Yes, I have to concur, a typo, perhaps a printer's error, though, Joel, I don't know what the "cursive" source would be (I'm inferring from "cursive" that you're envisioning a handwritten source?). And yes, kudos to bedwere. Whatever, bedwere, led you to this in the first place?!
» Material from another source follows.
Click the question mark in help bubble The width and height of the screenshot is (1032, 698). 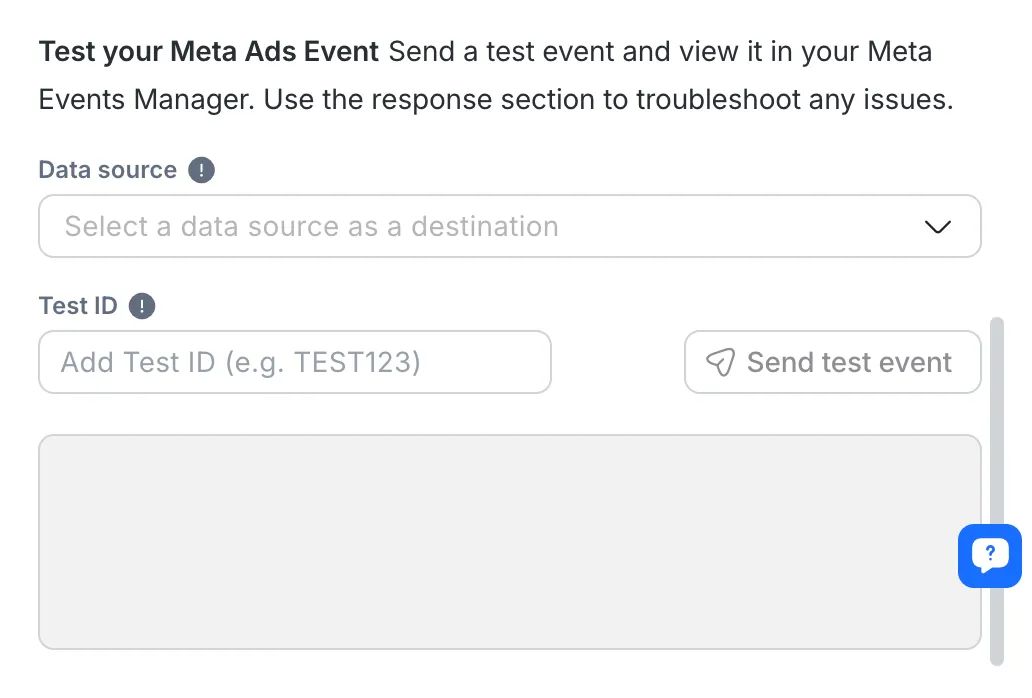tap(990, 551)
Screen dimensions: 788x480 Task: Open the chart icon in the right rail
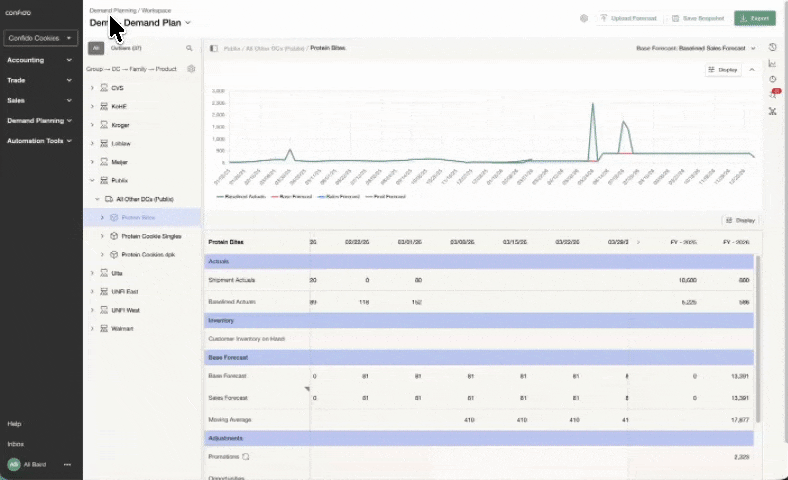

To supplement Joel and others' research:

+ There's no evidence of there ever having been a genus Hozanthus. Though the "minor" typo, because of the authority of LSJ, has had major consequences. Michael's search points to an illustration of the mistletoe in the illuminated Dioscorides (De materia medica) manuscript at the Morgan library. The editors there clearly simply take the scientific name from LSJ. Lily Beck's excellent third edition of De materia medica (2017) also identifies the mistletoe (III.89, ὁ ἰξός) as Hozanthus europaeus, explicitly citing LSJ.

+ The genus name Loranthus, on the other hand, goes back to Linnaeus. (Linnaeus credits the French botanist Sebastian Vaillant with this name. I don't have that source, but I'm guessing Loranthus comes from lōrum + anthus, because one German name for this plant is Riemenblume, 'belt flower'.) In the original edition of the Species Plantarum (1753), it was a monotypic genus, the only species being Linnaeus's Loranthus americanus, in the class Hexandria Monogynia (six stamens, one pistil) of Linnaeus's Systema Sexuale. In 1762, a certain Nicholaus von Jacquin, cited by Joel, used Linnaeus's system to describe and classify wild plants from the Venetian countryside, including a species of mistletoe he named Loranthus europaeus. (Linnaeus's Viscum genus contains other mistletoe species, such as its type species, the Viscum album (Tetandria within his Dioecia, or hermaphroditic, class). In the ever-evolving post-Linnaean taxonomies, various species of mistletoe have been classified both in the Santalaceae (now inclusive of the Viscaceae) and Lorinthaceae families.

+ Accordingly, in the plant index of Sir Arthur Hort's 1916 Loeb edition of Theophrastus's Enquiry into Plants, one of the identities of ἰξία (= ἰξός) is the Loranthus europaeus. In the plant index (Vol. VII) to the Loeb's Natural History, Pliny's viscum is identifed as the Loranthus europaeus as well as the Viscum album.
Matching up Greek plant names with Linnaean classifications is of course a very dodgy business.
I'll cast aside modesty and claim some expertise in Michael's oh-so-true assertion, as I've spent over a year mucking around in Theophrastus, Pliny, and Dioscorides. Just as fyi, and for anyone interested, this playlist introduction to Theophrastus is a sample.